About this task. The answer must be an exact copy of the lines from the one containing "Where should I" through the last line of the records, with no pictures.

Collected data:

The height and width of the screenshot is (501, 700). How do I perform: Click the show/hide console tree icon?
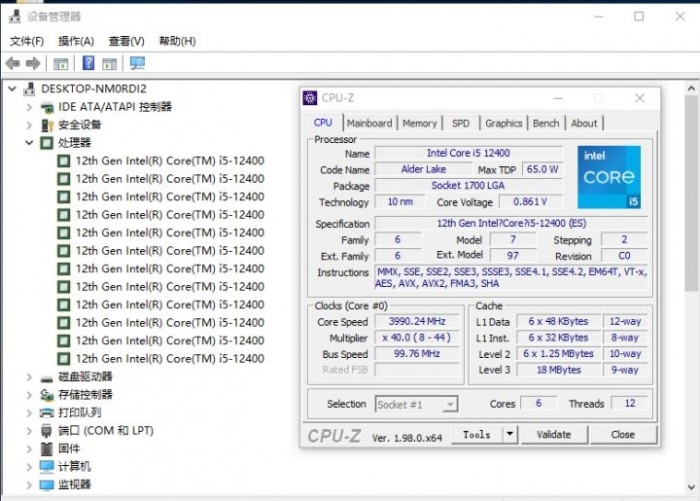(x=61, y=63)
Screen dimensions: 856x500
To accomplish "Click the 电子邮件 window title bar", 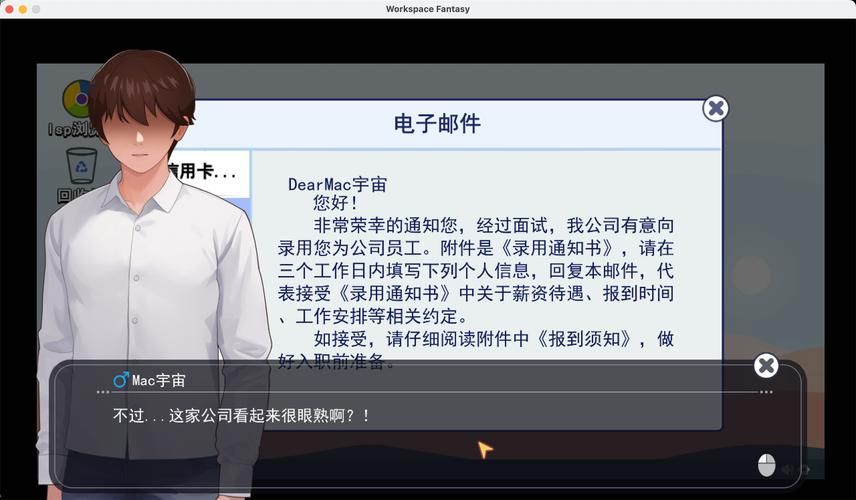I will coord(437,124).
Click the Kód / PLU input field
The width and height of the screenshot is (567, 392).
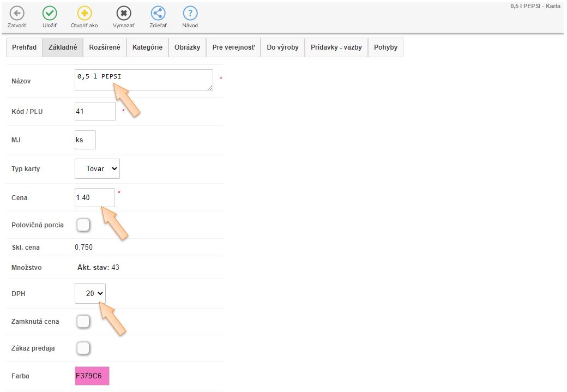click(x=95, y=111)
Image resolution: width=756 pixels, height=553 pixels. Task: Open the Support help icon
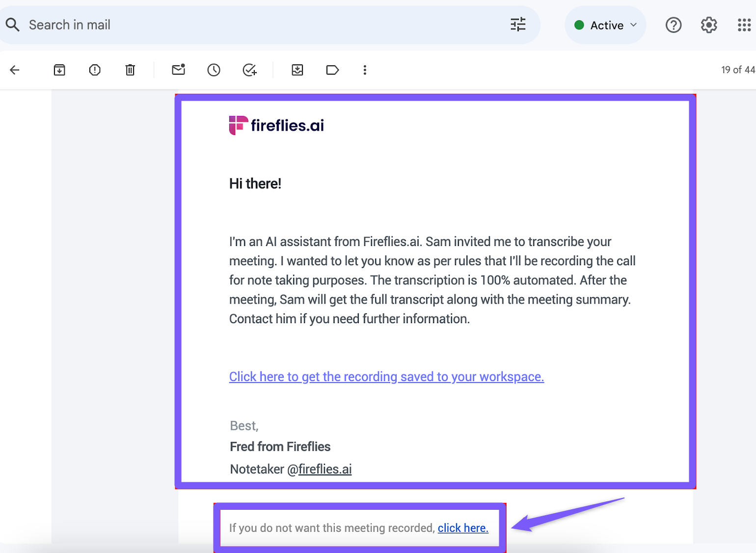pos(674,25)
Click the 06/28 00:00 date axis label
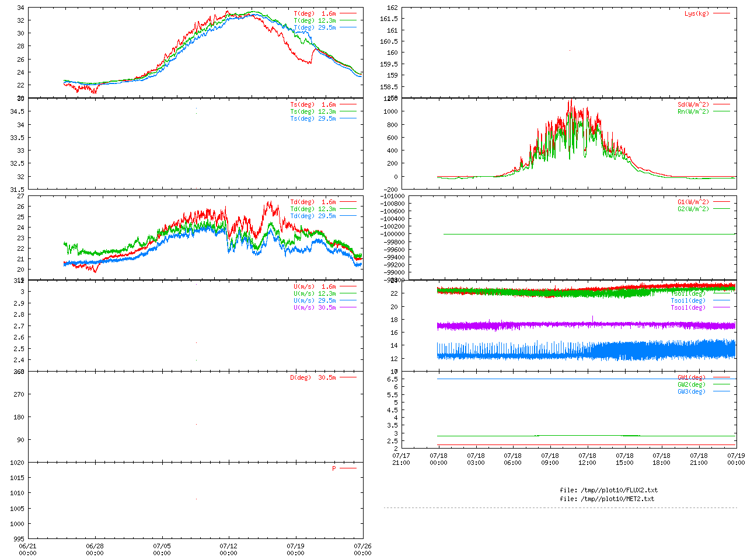The height and width of the screenshot is (560, 747). (x=95, y=550)
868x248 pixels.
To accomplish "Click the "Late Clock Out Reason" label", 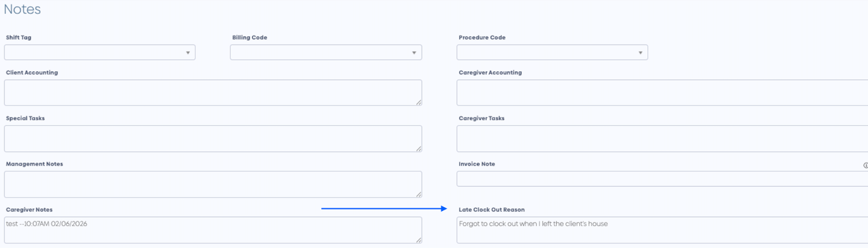I will 492,209.
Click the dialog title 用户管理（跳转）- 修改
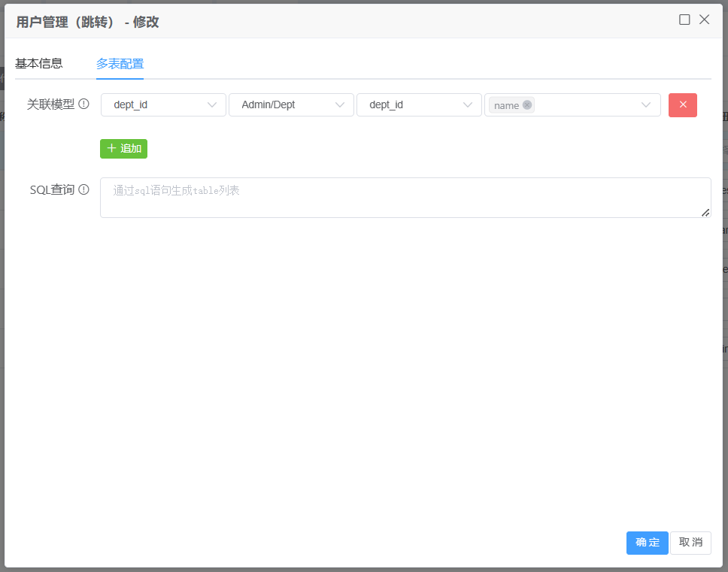The image size is (728, 572). (x=88, y=22)
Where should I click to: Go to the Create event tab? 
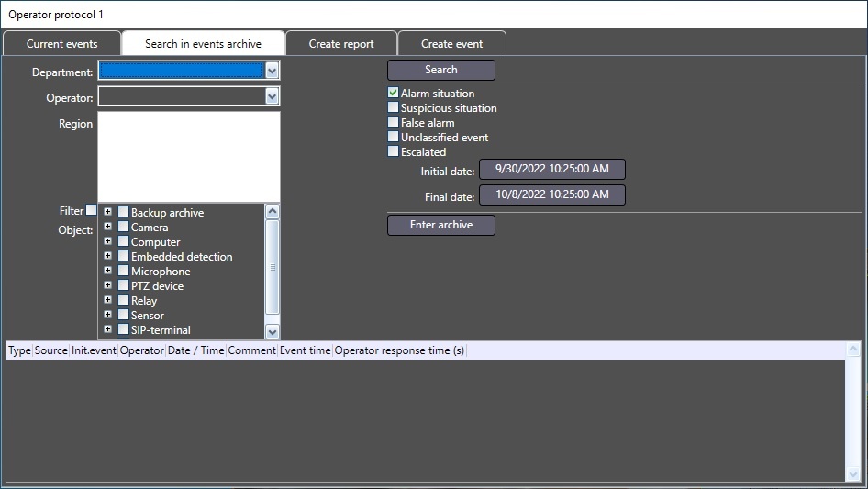(x=451, y=43)
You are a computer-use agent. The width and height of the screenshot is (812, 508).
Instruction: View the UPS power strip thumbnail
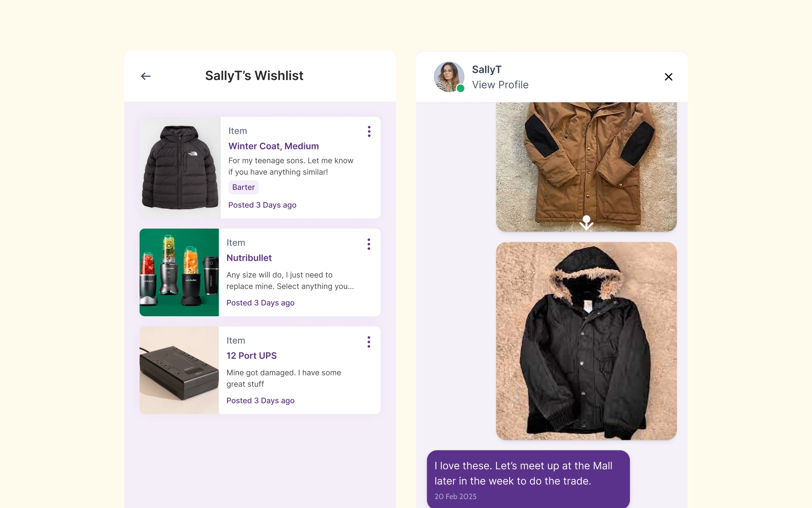coord(179,370)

Solution.
Where should I click to: Go to the Create event tab? 
(x=451, y=43)
You are a computer-use agent. The width and height of the screenshot is (812, 508).
Instruction: View the UPS power strip thumbnail
coord(179,370)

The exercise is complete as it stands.